I'm not the hugest fan of noir, but there is something about the mid-century hardboiled mysteries set in L.A. that is just so evocative. It's a place I've never been, but that I recognize from dozens (hundreds) of depictions in book and film, to which Harry Bosch is the rightful heir.
I was completely underwhelmed by The Thin Man, when we read it as a Halloween bingo group read. But, I've read some Chandler, and liked it pretty well, and Cornell Woolrich's The Bride Wore Black blew my miind - in a good way. So, maybe I am a bigger fan than I can really recognize.
Because I really enjoyed this book. Taking a real oil spill from 1969 as the jumping off point, this is a complicated tale of greed and murder, with complex roots in a different disaster years before. The characters are California archetypes - the aging patriarch (with a much younger companion), disappointed in his children, the adult children who have never quite managed the dizzying levels of success that their father achieved, and who are slowly but inexorably dissipating the family fortune, the little-girl-lost granddaughter who married beneath her, and whose sadness makes her only more beautiful. It's all sort of annoying, but also there's a reason that these are archetypes.

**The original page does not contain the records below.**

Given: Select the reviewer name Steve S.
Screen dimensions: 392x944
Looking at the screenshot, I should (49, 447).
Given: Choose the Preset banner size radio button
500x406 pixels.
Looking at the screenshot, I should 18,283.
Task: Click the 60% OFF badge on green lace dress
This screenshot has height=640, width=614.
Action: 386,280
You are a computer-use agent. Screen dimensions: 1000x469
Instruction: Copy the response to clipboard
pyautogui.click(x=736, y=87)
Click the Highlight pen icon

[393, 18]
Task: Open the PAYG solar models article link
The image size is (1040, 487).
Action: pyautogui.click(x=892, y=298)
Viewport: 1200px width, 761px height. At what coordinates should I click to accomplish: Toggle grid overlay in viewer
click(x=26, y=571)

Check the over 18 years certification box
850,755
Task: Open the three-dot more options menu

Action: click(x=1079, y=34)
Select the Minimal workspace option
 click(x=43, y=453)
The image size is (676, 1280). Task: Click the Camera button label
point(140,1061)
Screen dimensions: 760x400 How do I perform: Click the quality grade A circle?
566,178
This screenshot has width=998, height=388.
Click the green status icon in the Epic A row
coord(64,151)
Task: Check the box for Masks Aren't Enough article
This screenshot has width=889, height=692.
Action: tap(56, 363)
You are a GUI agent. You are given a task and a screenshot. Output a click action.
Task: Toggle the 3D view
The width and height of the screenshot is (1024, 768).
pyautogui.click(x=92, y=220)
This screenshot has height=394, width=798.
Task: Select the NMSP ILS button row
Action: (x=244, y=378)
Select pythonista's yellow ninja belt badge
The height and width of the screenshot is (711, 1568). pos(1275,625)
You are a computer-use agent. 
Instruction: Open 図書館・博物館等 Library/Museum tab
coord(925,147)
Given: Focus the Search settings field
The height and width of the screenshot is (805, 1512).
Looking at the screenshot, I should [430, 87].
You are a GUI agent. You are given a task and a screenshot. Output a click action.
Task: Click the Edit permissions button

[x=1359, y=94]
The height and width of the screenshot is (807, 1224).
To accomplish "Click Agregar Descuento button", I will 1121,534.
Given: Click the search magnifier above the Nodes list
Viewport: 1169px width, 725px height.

And isn't it fascinating that we've been having these same environmental conflicts for 50 years, and still, always, industry prevails. America is open for business (and for plunder). Privatize profits, socialize losses, and let no man get in the way of the wealthy extracting maximum wealth from the resources that should, by right, belong to us all.
OK, that took a turn. Not that I'm bitter or anything.